Cardiac involvement is a well-known complication of SSc. Even though the aetiopathogenetic mechanism of AS in SSc remains unknown, the underlying inflammatory burden which accompanies SSc might play a role in accelerating the progression of AS in such patients4. Indeed, SSc is characterised by immune system activation, endothelial dysfunction, widespread microvascular and macrovascular damage and by enhanced fibroblast activity, factors which are also implicated in the development of AS1. Therefore, in SSc patients the presence of AS should be investigated, in order to be identified promptly and managed.
Risk assessment and appropriate patient selection in the SSc population is extremely important, as their cluster of comorbidities may account for a high or prohibitive operative risk for AVR. PAH, pulmonary fibrosis and restrictive lung disease, all frequently encountered in SSc, have a significant impact on outcomes, when these patients undergo AVR4,5. SSc patients are often rendered inoperable due to the presence of hostile chest or porcelain aorta. Notably, all of our patients had hostile chest secondary to chest wall fibrosis. Additionally, porcelain aorta was detected in half of the patients. Frailty, common in SSc, is also an important factor that can significantly affect AVR outcomes. All these high-risk features present in SSc patients render the STS score and logistic EuroSCORE suboptimal models for adequate risk stratification5. A further concern when planning a surgical AVR in SSc patients is the impact of anti-inflammatory/immunomodulatory medications on the periprocedural period and, in particular, on wound healing.
The potential advantages of TAVI over surgical AVR in SSc are the avoidance of general anaesthesia, sternotomy/aortotomy on a hostile chest anatomy, and a shorter in-hospital stay with less complex periprocedural management. Our experience suggests that TAVI is associated with technical success and encouraging long-term clinical outcomes in SSc patients. Operators should be aware of the risk of vascular complications in this particular subgroup of patients who are predominantly female with vessels of smaller calibre, and high rates of macrovascular/microvascular disease. In addition, in order to minimise the risk of acute kidney injury, the contrast administration during both CT scan and TAVI procedure should be reduced and an optimal hydration protocol followed. In the immediate post-procedural period, particular attention must be given to the increased risk of high atrioventricular block especially in SSc patients with baseline conduction disturbances.
Conclusion
In conclusion, although limited by the small sample size, our study suggests that TAVI can be a safe and effective treatment for patients affected by SSc and severe AS at high surgical risk. Further, larger studies are warranted to confirm these results.

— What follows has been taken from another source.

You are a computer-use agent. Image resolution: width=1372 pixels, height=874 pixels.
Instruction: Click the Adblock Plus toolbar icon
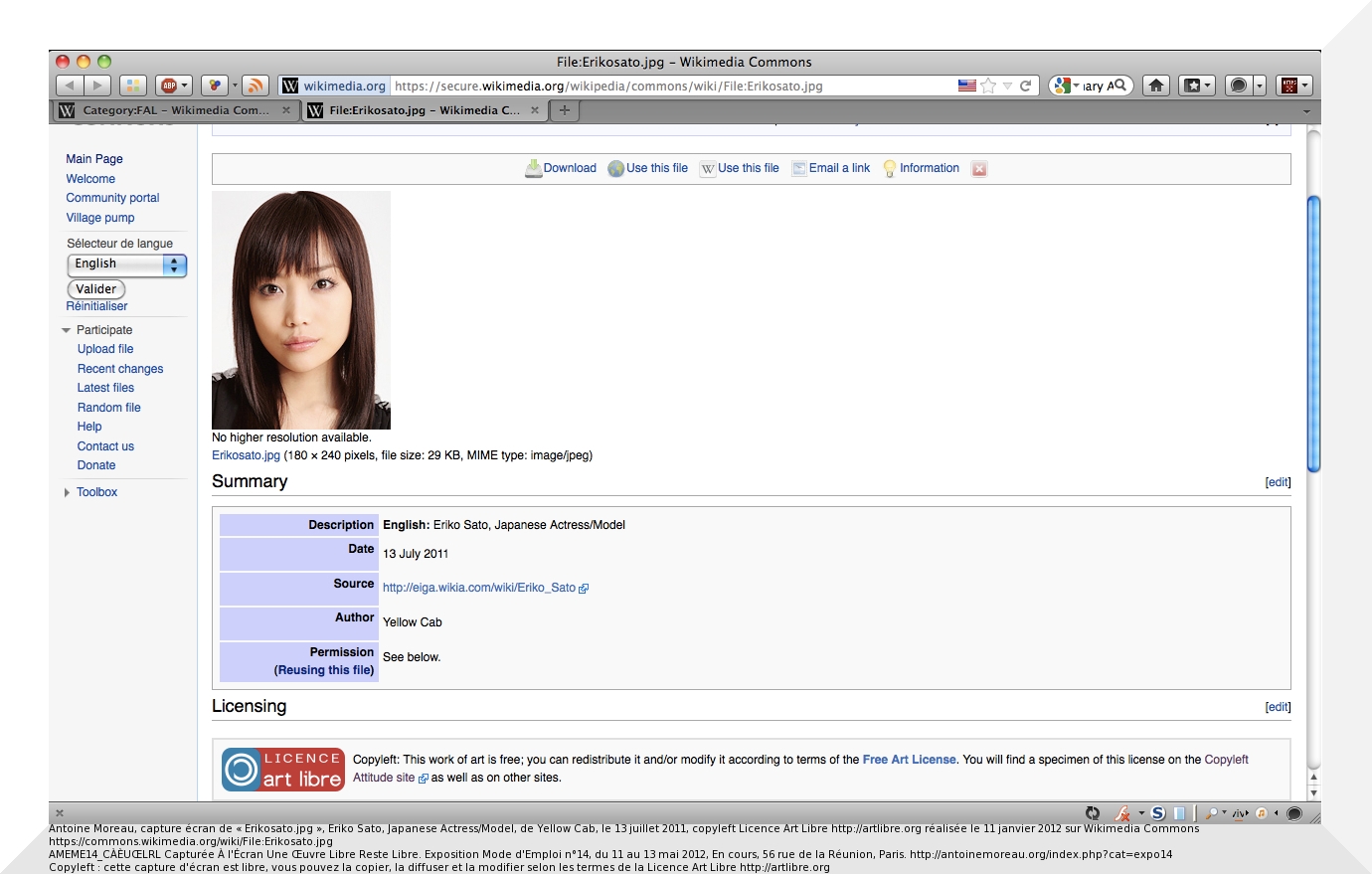pyautogui.click(x=169, y=86)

Impact on daily practice SSc patients with severe AS represent a rare patient population at extreme risk for surgical aortic valve replacement. Indeed, this population features particular comorbidities (hostile chest, pulmonary hypertension and fibrosis, porcelain aorta, immunomodulatory therapies) that favour a percutaneous treatment of the AS. The present case series highlights the importance of a multidisciplinary Heart Team evaluation of AS management in SSc patients, who, despite their low-intermediate risk scores, are not always suitable for surgical AVR due to the presence of specific comorbidities. Further, this preliminary experience suggests that TAVI could be a viable therapeutic option in these frail patients, being associated with encouraging long-term clinical outcomes and a low rate of periprocedural complications. |
Conflict of interest statement
M. Montorfano is a proctor for Edwards Lifesciences. A. Latib serves on the Medtronic Advisory Board and is a proctor for Direct Flow Medical. A. Colombo is a minor shareholder of Direct Flow Medical. The other authors have no conflicts of interest to declare.